We often have many tasks to perform, projects to complete and things to do. It can be difficult managing everything, but fortunately there are tools like Taskade for managing tasks.
There are many task managers, project managers, to-do list apps and so on, so Taskade has some stiff competition in this market. Trello, Asana, MeisterTask, Freedcamp, to name just a few, are all excellent utilities. In many ways, all these apps are very similar, but there are differences in the interface that may sway you to one or the other and also quite large differences in features too.
Taskade is not a full featured project manager, although projects can be added and managed, but it is also more than a to-do list. It can be used by a single person to organise and track personal tasks, but it can also be used by teams of people collaborating on work projects.
A free account is available for Taskade that is limited in several ways, but it is still functional enough to be useful for users that want a more powerful and flexible to-do list utility. It is well worth trying a free account.
A $7 monthly subscription unlocks all the features and this is much cheaper than Trello and Asana, and slightly cheaper than MeisterTask.
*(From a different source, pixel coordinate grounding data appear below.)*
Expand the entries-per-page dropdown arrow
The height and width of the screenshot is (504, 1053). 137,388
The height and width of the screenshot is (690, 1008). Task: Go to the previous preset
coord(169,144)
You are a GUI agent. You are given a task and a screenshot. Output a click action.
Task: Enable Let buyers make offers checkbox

Taskade is cheaper than many rivals, but does that mean fewer features? Yes, but for some people the features are sufficient and what it does, it does very well. It runs everywhere and is available on the web for any computer with a browser, and as an app for Windows, macOS, iOS and Android. It automatically syncs across platforms and devices, so it doesn’t matter where you use it.
Taskade enables you to create lists of tasks, like a task list for a meeting, a task list for a project, things you need to do this week, today’s tasks and so on. You can start a task list with a blank sheet or one of many ready-made templates can be selected.
Templates are basically empty lists that have been formatted and organised so you just have to fill in the blanks. A weekly task list has entries for every day of the week for example. This is a nice feature and it saves some a little time and effort and helps you to stay organised.
As with all good task and to-do managers, a due date can be set for a task to be completed, and checkboxes enable you to tick them off as they are done. However, Instead of checkboxes, there are also several other symbols, so you could choose a bullet style, or heading style. Tasks can have one or multiple subtasks and subtasks can be indented.
Task lists are short on details and are mainly just a title, so if you need to store extra information, comments can be attached to them. These comments can contain text, links to websites, photos and other files. There isn’t much file storage space with a free account, only 100 MB,, but it is unlimited with a paid account, so you could make use of this and collect all the files needed for a task or project.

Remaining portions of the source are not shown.